Par Mohammed Iouanoughene 11 novembre 2025

Après plus d’un an de crise diplomatique sévère, marquée par des tensions historiques exacerbées, des mesures de blocages mutuels et des conséquences lourdes sur les relations bilatérales, des signaux positifs de reprise de dialogue émergent enfin. Le directeur de la DGSE, Nicolas Lerner, a évoqué des « signaux » de la part d’Alger indiquant une volonté d’engager un rapprochement diplomatique. Cette évolution pourrait ouvrir la voie à des discussions pour désamorcer la crise née de différends politiques profonds.

Par ailleurs, l’ouverture affichée par le ministre de l’Intérieur français, attendu à Alger prochainement, est un premier pas dans le sens de l’apaisement. Ce déplacement diplomatique, s’il se concrétise, intervient dans un contexte de rééquilibrage géopolitique, avec une France cherchant à renforcer sa présence et son influence au Maghreb face aux enjeux sécuritaires au Sahel et à la montée en puissance d’autres puissances mondiales.

LISTE DES DONNÉES:
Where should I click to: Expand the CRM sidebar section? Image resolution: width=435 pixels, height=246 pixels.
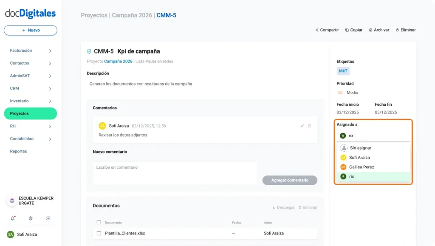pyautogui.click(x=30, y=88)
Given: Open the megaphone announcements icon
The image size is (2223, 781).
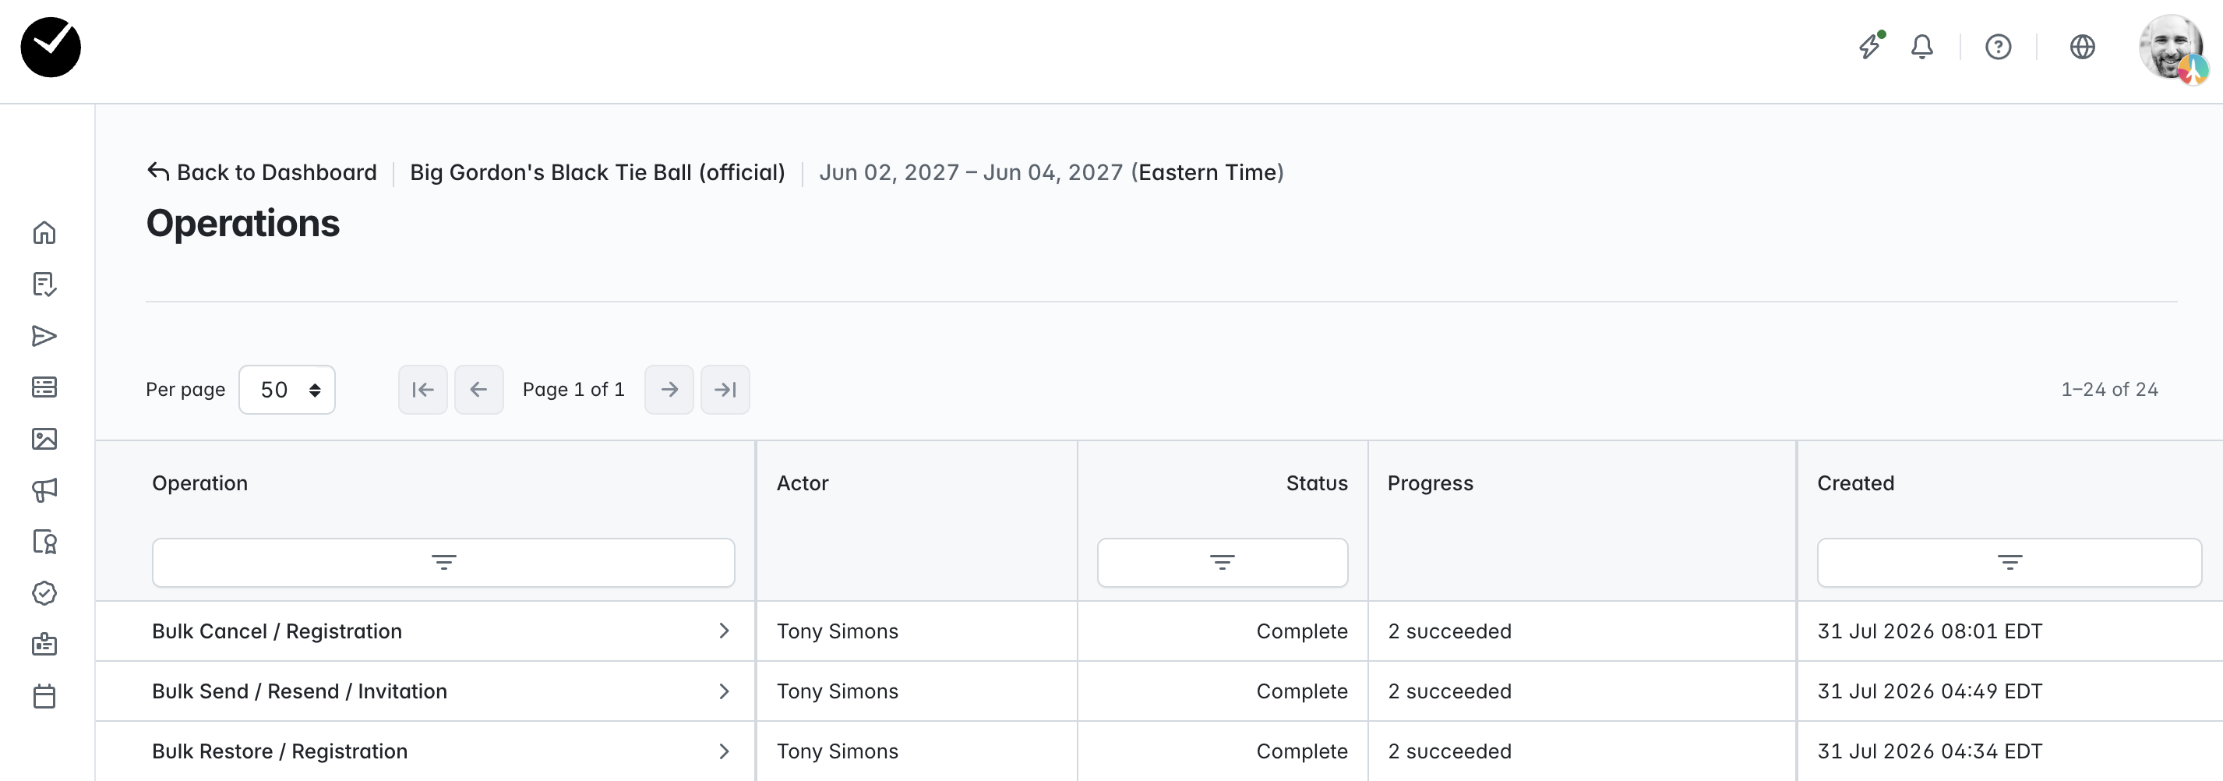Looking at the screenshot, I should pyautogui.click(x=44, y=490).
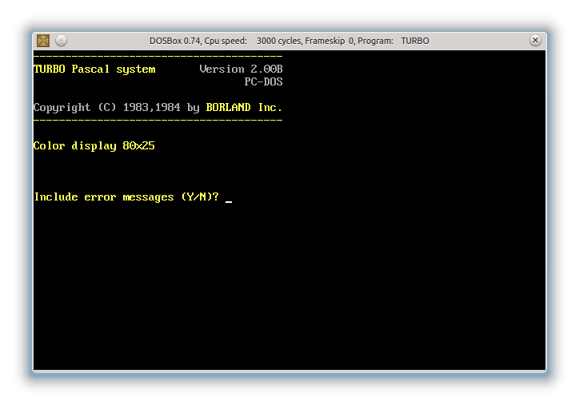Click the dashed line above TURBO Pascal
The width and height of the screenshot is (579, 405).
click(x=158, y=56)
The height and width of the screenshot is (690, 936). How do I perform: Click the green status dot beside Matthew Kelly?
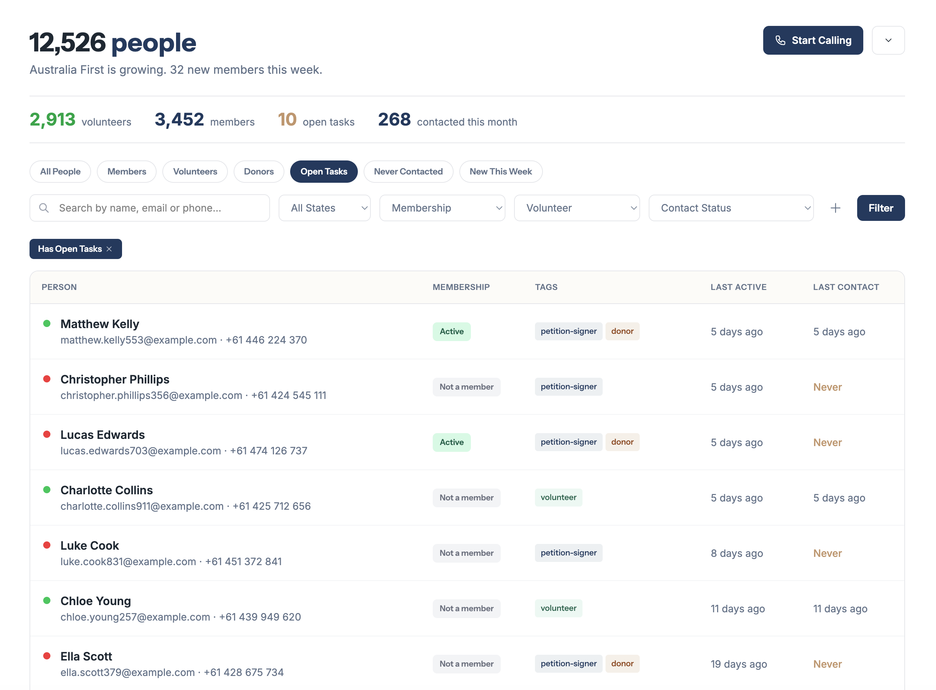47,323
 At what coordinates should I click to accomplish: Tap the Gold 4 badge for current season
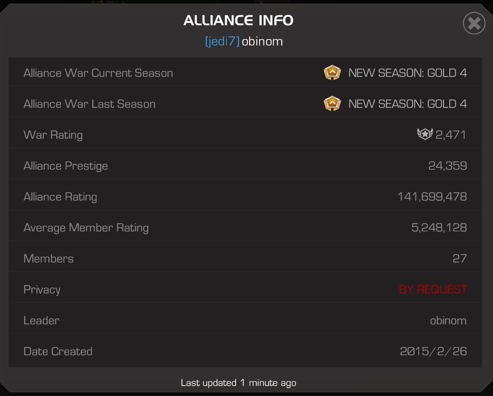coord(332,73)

CONSIGNES DE L'EXERCICE:
[a] D'après l'article, qui est le directeur de la DGSE ?
[b] Dans l'article, reprenez le passage qui commence par les mots contenant "Par Mohammed Iouanoughene" et se termine par "différends politiques profonds.", en substituant "concertation" à "dialogue".
[c] Traduisez en anglais cette phrase de l'article : « Le directeur de la DGSE, Nicolas Lerner, a évoqué des « signaux » de la part d’Alger indiquant une volonté d’engager un rapprochement diplomatique. »

RÉPONSES FOURNIES:
[a] Nicolas Lerner.

[b]
Par Mohammed Iouanoughene 11 novembre 2025

Après plus d’un an de crise diplomatique sévère, marquée par des tensions historiques exacerbées, des mesures de blocages mutuels et des conséquences lourdes sur les relations bilatérales, des signaux positifs de reprise de concertation émergent enfin. Le directeur de la DGSE, Nicolas Lerner, a évoqué des « signaux » de la part d’Alger indiquant une volonté d’engager un rapprochement diplomatique. Cette évolution pourrait ouvrir la voie à des discussions pour désamorcer la crise née de différends politiques profonds.

[c] The director of the DGSE, Nicolas Lerner, mentioned "signals" from Algiers indicating a willingness to pursue a diplomatic rapprochement.